◆ **Goal of the exercise**:
Rewrite the material below, changing "readout" to "display" and leaving everything else unchanged. Omit the pictures from your answer.

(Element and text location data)
§ §
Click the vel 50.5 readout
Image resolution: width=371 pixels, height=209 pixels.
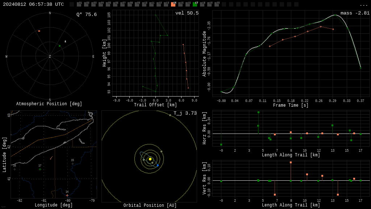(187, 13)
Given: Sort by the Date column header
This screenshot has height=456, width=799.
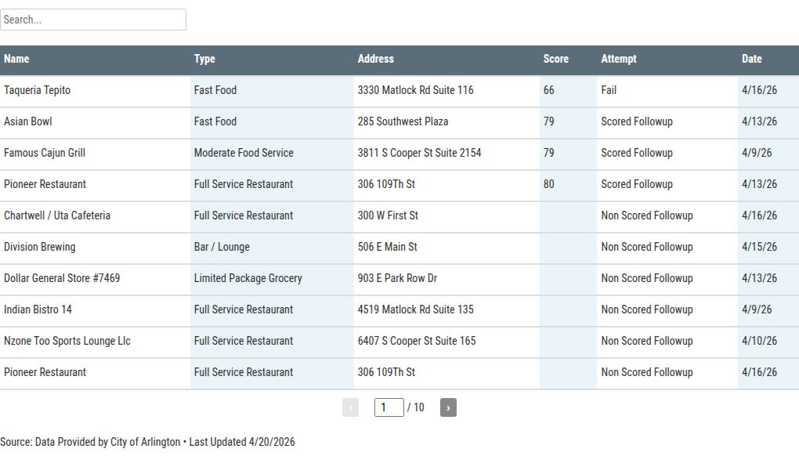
§ §
◆ **Full answer**:
Click the vel 50.5 display
Image resolution: width=371 pixels, height=209 pixels.
(187, 13)
Given: Sort by the Date column header
This screenshot has height=456, width=799.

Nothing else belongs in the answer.